Print the lines of the records below from the line containing "The width and height of the screenshot is (817, 779)." to the line containing "(x=444, y=306)", both included, without any change, and leave the pictures out of your answer.

Rows on where targets appear:
—————

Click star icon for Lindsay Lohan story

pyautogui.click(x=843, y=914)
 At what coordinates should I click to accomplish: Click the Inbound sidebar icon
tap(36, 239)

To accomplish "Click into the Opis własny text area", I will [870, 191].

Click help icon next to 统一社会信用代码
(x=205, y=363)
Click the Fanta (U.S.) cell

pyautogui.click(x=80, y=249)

—————

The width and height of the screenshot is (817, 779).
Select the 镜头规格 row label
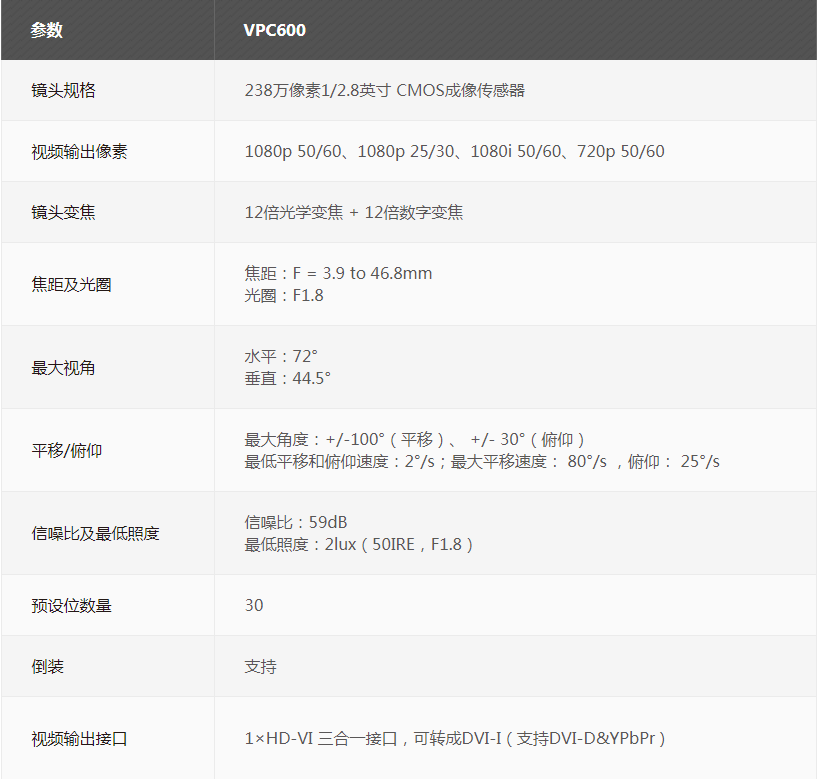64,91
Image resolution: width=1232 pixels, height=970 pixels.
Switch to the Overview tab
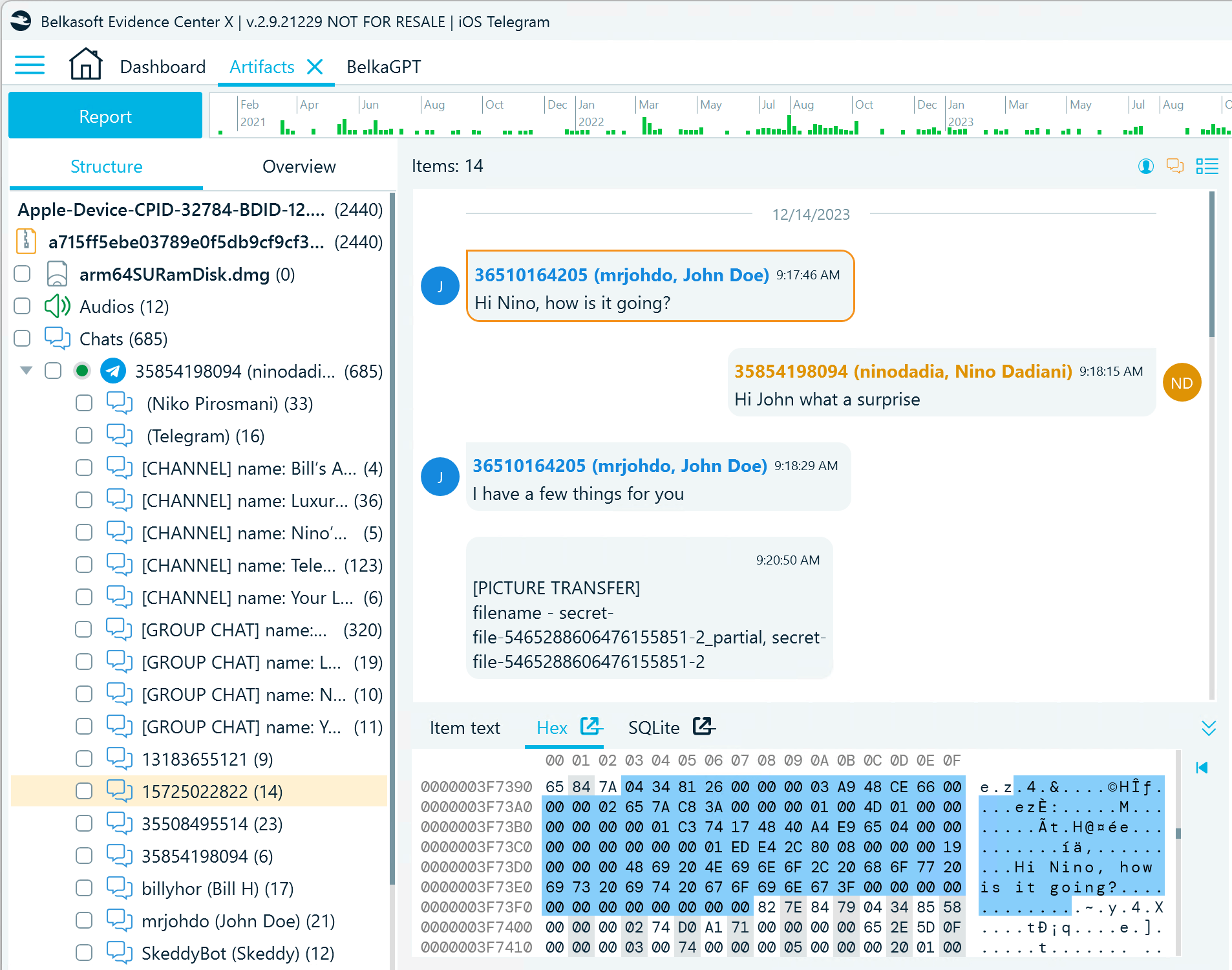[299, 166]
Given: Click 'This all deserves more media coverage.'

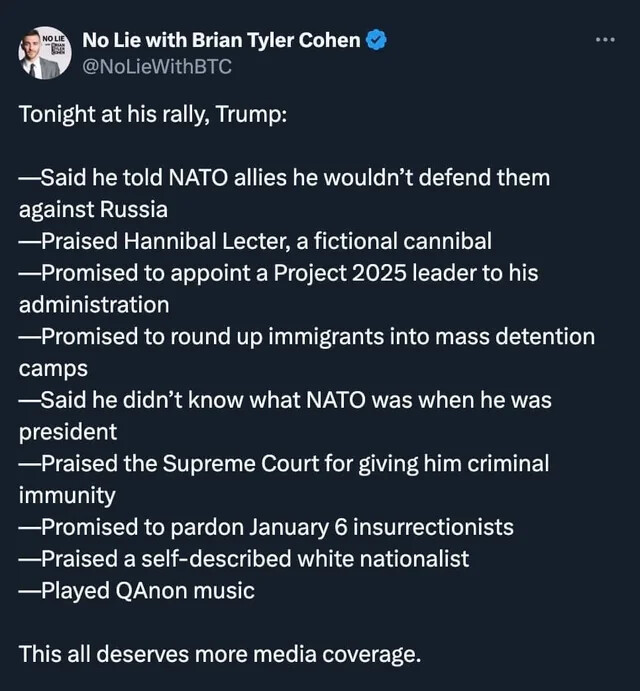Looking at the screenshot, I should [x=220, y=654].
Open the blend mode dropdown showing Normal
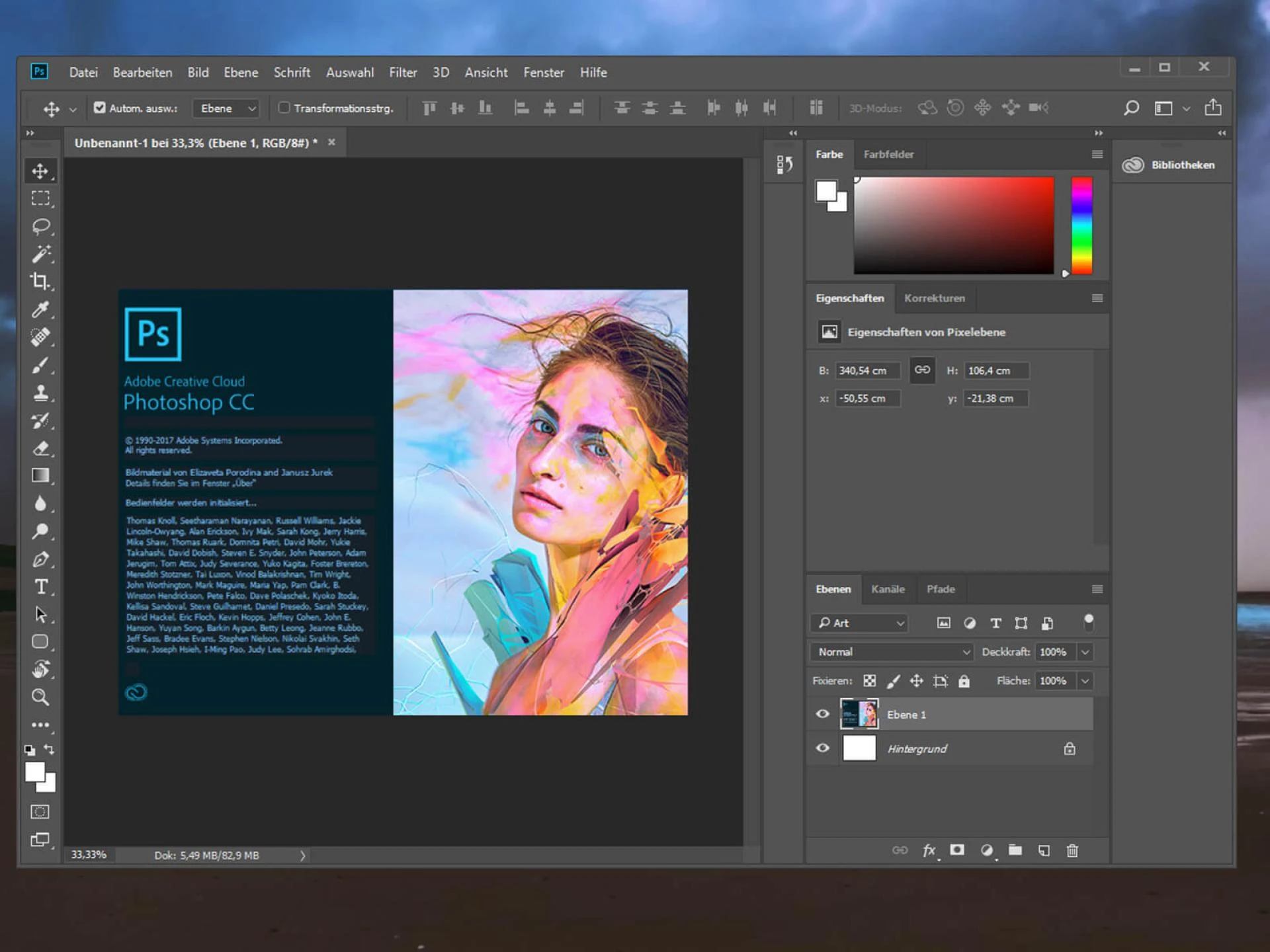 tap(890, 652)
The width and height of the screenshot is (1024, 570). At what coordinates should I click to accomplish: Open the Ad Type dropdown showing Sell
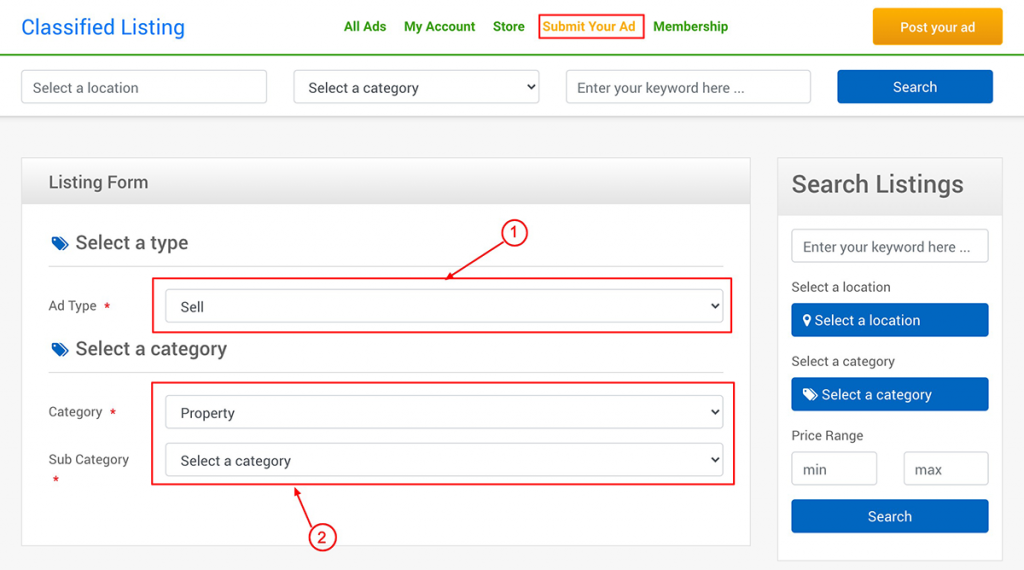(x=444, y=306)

—————

**EXPECTED ANSWER**
The width and height of the screenshot is (817, 779).
Select the 镜头规格 row label
64,91
Image resolution: width=1232 pixels, height=970 pixels.
Switch to the Overview tab
[299, 166]
Given: Click 'This all deserves more media coverage.'

Looking at the screenshot, I should [x=220, y=654].
Open the blend mode dropdown showing Normal
 tap(890, 652)
The width and height of the screenshot is (1024, 570). At what coordinates should I click to accomplish: Open the Ad Type dropdown showing Sell
(x=444, y=306)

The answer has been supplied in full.